Task details: Below are entries. Reproduce exactly the lines between the line holding "Task: Click the account" and the line holding "Select Вероніка Озарко", inclusive, and only those.

[Saved data entries]

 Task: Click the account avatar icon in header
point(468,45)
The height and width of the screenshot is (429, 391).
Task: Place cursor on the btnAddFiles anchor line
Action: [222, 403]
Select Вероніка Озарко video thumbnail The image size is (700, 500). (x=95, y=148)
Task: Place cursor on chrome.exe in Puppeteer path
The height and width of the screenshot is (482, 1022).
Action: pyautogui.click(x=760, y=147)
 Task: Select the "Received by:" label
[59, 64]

---

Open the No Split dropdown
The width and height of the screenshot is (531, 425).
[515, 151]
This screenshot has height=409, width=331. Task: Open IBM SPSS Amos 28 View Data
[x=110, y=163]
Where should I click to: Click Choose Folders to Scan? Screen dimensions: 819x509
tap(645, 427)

--

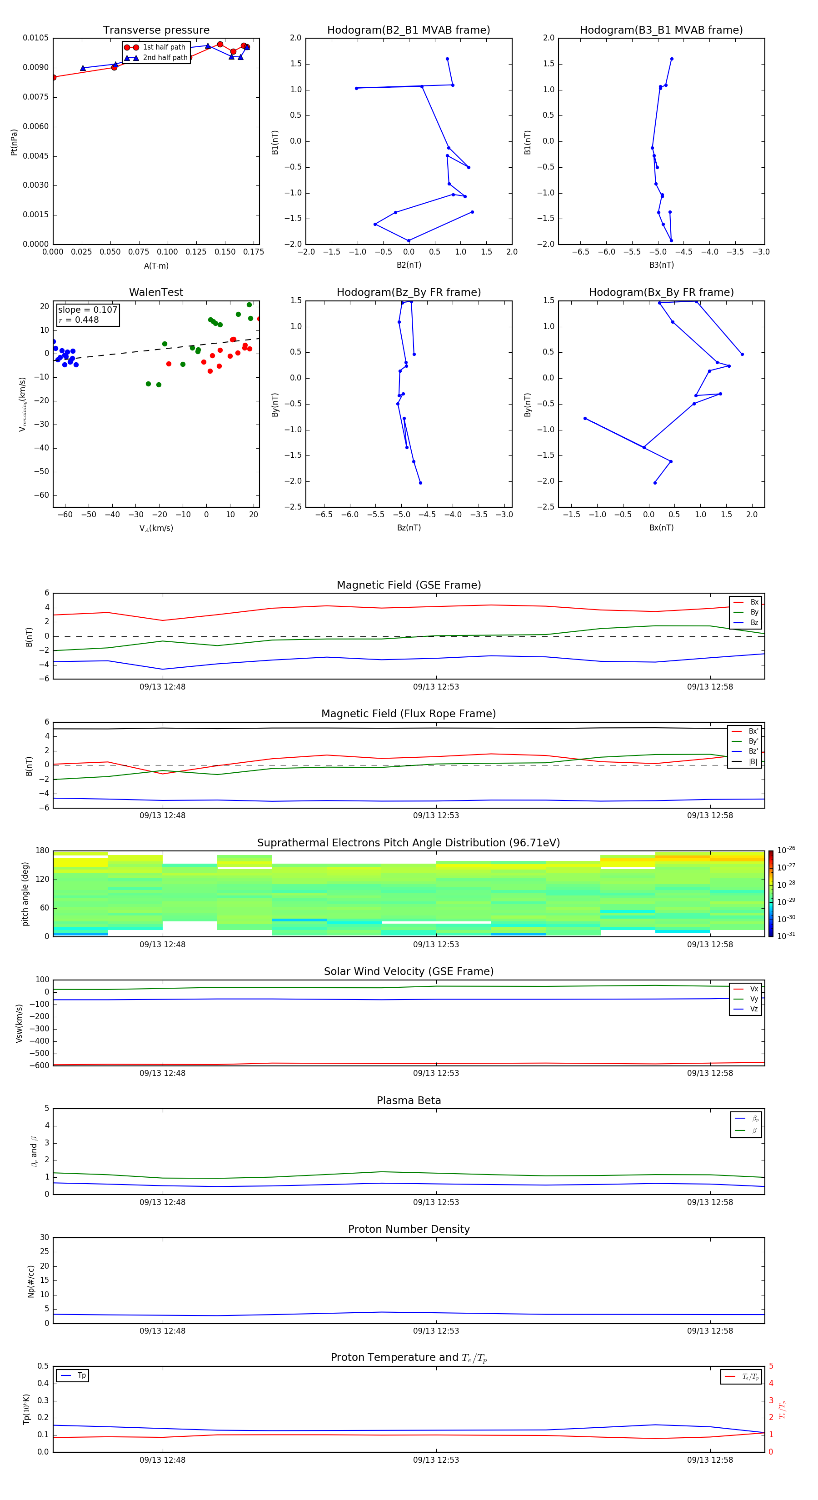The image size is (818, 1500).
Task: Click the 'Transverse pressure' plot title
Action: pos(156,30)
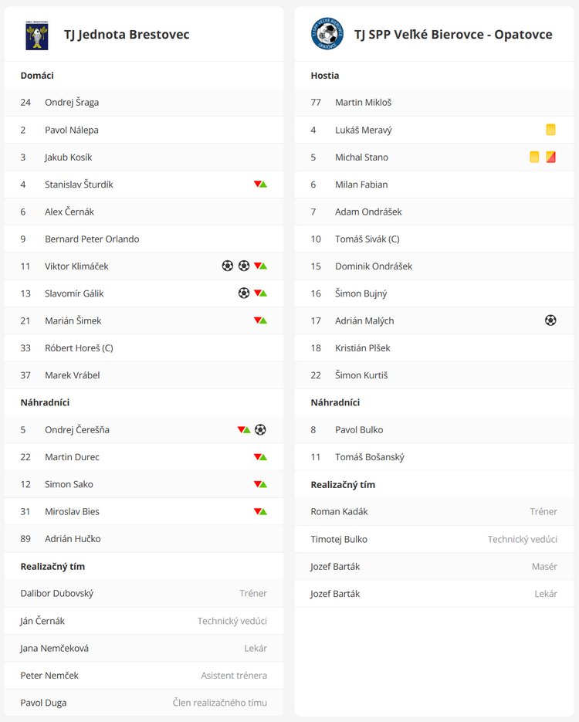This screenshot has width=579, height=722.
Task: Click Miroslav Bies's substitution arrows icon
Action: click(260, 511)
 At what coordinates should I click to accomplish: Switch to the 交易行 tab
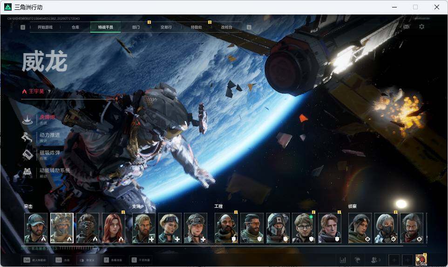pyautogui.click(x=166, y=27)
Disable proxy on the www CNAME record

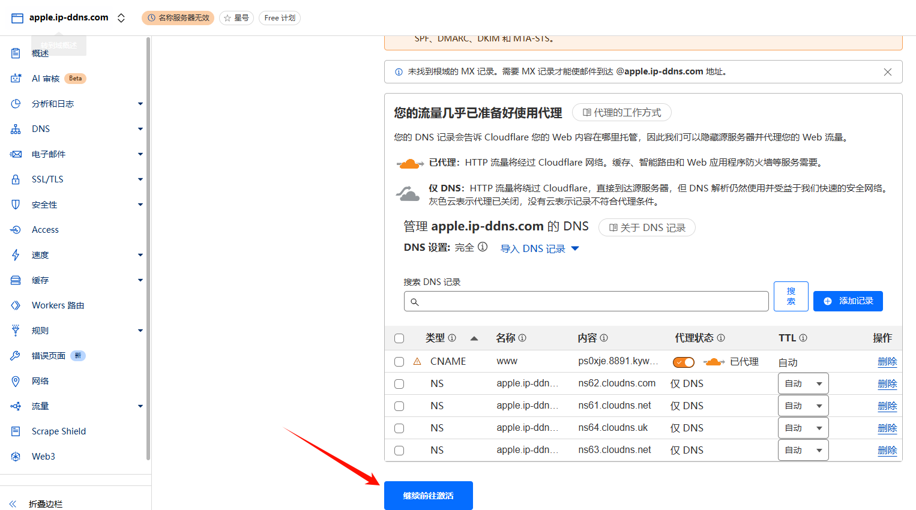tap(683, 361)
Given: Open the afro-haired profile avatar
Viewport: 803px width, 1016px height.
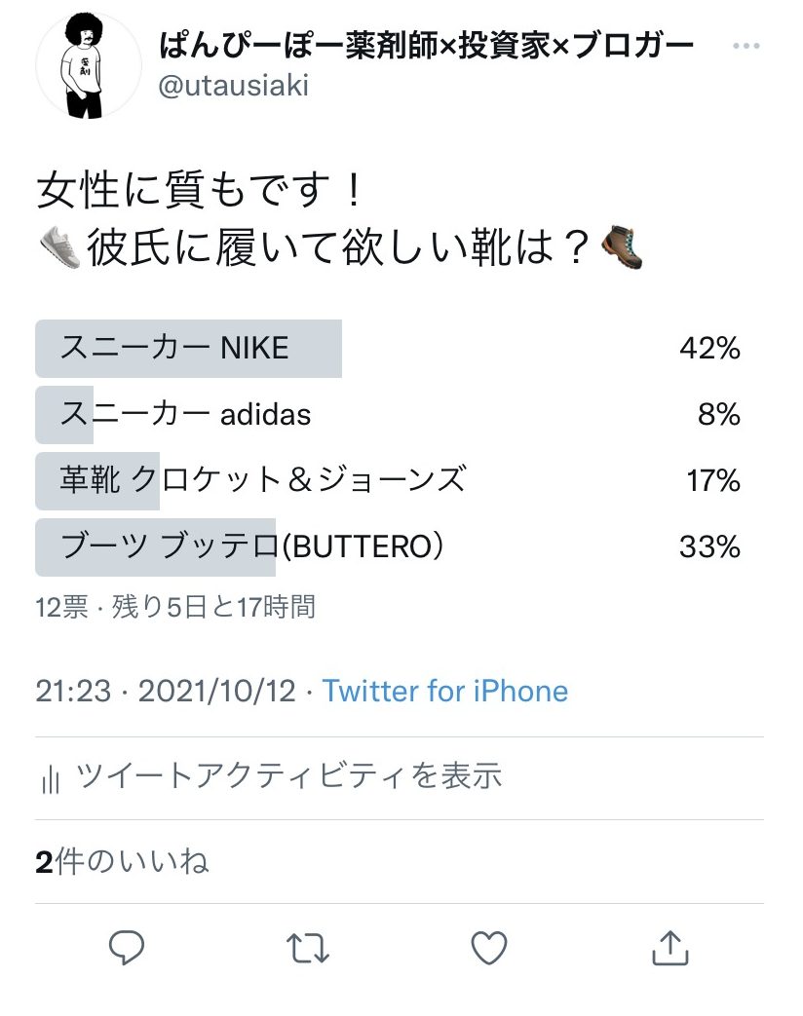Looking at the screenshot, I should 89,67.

Task output:
 Task: Click the account avatar icon in header
point(468,45)
The height and width of the screenshot is (429, 391).
Task: Place cursor on the btnAddFiles anchor line
Action: [222, 403]
Select Вероніка Озарко video thumbnail The image size is (700, 500). (x=95, y=148)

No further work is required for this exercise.